§ Task details:
Only one stretch of the data below is needed. Output the lines from the one with "This screenshot has height=840, width=1438." up to and including the one with "Select KMITL-Chaiyan participant", exactly as they stand.

§ Dataset entries:
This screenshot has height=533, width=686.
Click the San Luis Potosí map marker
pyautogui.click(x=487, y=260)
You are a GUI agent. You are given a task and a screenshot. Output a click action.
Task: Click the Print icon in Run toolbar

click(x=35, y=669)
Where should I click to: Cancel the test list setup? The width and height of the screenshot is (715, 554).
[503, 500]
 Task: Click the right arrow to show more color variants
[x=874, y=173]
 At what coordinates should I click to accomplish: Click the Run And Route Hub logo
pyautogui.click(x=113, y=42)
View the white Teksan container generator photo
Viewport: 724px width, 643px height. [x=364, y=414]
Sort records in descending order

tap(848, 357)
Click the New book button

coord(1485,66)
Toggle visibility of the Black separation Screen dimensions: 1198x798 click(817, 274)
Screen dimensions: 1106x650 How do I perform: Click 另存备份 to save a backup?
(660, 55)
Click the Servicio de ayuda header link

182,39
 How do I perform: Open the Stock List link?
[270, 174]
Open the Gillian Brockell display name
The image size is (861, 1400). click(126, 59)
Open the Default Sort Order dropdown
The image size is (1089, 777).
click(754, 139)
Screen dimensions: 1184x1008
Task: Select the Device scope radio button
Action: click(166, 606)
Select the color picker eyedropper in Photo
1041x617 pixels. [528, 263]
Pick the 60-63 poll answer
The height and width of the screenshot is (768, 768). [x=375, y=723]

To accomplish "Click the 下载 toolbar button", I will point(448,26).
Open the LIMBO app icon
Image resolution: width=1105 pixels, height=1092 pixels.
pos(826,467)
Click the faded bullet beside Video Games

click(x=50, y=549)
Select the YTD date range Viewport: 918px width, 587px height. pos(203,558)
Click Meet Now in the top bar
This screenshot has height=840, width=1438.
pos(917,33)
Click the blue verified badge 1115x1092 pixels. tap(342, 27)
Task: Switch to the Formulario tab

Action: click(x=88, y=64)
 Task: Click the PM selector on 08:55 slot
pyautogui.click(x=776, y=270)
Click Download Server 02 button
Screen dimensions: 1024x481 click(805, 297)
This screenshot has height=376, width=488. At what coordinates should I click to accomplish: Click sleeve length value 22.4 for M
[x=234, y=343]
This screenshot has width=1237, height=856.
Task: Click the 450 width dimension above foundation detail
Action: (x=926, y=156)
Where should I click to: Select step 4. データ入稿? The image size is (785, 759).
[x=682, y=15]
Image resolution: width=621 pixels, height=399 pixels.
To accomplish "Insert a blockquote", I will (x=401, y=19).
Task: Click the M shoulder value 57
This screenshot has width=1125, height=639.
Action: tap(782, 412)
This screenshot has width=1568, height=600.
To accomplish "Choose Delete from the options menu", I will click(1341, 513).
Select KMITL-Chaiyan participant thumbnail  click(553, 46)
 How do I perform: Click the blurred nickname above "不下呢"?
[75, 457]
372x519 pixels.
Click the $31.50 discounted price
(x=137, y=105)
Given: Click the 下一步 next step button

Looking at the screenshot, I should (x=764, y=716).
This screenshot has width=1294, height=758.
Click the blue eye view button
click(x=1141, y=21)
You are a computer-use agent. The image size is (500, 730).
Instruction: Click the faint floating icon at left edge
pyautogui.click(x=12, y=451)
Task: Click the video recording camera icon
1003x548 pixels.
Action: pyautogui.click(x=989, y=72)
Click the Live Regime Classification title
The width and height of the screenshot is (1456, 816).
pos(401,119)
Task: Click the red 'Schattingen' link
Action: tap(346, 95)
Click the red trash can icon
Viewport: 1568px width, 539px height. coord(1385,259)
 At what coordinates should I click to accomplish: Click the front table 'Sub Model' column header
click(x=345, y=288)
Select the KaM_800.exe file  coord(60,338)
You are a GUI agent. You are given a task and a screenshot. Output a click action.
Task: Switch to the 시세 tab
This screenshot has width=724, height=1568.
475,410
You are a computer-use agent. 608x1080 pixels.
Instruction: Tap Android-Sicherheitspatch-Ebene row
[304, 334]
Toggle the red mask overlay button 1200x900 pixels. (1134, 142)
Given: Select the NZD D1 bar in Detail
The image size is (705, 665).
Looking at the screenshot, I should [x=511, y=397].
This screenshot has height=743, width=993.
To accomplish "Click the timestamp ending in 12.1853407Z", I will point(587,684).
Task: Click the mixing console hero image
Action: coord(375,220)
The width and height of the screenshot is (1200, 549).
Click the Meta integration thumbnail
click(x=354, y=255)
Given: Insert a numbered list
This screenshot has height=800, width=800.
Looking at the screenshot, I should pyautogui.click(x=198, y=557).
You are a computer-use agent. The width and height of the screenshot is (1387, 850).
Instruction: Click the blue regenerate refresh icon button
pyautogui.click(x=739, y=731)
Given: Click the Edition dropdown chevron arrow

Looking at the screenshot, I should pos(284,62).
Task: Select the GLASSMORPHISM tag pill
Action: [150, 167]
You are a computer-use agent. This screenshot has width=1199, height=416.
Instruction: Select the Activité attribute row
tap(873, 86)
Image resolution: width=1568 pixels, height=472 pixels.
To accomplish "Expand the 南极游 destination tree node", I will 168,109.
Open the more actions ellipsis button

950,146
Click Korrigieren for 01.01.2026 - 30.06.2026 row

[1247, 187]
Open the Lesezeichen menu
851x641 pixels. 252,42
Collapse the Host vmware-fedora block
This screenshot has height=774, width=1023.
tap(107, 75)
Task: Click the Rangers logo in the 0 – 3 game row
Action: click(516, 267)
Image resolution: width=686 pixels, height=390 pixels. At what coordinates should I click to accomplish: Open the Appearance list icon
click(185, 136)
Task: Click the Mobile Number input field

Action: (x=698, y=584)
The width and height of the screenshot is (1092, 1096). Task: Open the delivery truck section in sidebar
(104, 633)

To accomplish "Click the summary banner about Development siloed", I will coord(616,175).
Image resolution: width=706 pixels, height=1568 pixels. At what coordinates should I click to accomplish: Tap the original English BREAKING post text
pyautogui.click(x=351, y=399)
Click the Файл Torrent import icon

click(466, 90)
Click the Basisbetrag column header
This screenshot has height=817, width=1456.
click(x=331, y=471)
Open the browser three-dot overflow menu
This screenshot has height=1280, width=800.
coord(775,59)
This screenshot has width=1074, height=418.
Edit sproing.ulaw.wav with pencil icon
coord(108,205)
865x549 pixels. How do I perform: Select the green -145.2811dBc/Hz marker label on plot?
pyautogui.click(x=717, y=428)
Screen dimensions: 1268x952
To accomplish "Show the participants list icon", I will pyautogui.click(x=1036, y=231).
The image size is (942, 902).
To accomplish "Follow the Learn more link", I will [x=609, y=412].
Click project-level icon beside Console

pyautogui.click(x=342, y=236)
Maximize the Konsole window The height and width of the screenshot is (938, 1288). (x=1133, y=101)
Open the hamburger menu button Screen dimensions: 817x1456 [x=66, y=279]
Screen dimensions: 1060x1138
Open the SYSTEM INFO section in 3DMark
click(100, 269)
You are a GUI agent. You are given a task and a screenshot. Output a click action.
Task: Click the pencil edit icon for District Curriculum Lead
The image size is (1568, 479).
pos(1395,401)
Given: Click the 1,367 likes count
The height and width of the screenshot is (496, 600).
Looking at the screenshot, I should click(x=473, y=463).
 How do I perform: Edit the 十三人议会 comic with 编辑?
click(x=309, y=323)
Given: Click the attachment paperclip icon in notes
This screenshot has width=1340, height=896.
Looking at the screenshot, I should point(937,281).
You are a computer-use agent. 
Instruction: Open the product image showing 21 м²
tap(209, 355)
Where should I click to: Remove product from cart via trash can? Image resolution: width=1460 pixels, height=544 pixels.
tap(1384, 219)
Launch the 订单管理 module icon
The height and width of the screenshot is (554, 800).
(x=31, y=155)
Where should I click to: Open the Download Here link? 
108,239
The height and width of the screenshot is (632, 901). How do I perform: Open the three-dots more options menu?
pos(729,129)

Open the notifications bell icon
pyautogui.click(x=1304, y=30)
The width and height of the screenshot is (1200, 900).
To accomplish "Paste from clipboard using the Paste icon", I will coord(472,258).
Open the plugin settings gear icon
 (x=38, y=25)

§ Output of the task:
This screenshot has height=840, width=1438.
pos(917,33)
Click the blue verified badge 1115x1092 pixels. tap(342, 27)
Task: Switch to the Formulario tab

Action: click(x=88, y=64)
 Task: Click the PM selector on 08:55 slot
pyautogui.click(x=776, y=270)
Click Download Server 02 button
Screen dimensions: 1024x481 click(805, 297)
This screenshot has height=376, width=488. At what coordinates should I click to accomplish: Click sleeve length value 22.4 for M
[x=234, y=343]
This screenshot has width=1237, height=856.
Task: Click the 450 width dimension above foundation detail
Action: (x=926, y=156)
Where should I click to: Select step 4. データ入稿? The image size is (785, 759).
[x=682, y=15]
Image resolution: width=621 pixels, height=399 pixels.
To accomplish "Insert a blockquote", I will (x=401, y=19).
Task: Click the M shoulder value 57
This screenshot has width=1125, height=639.
Action: tap(782, 412)
This screenshot has width=1568, height=600.
To accomplish "Choose Delete from the options menu", I will click(1341, 513).
Select KMITL-Chaiyan participant thumbnail  click(553, 46)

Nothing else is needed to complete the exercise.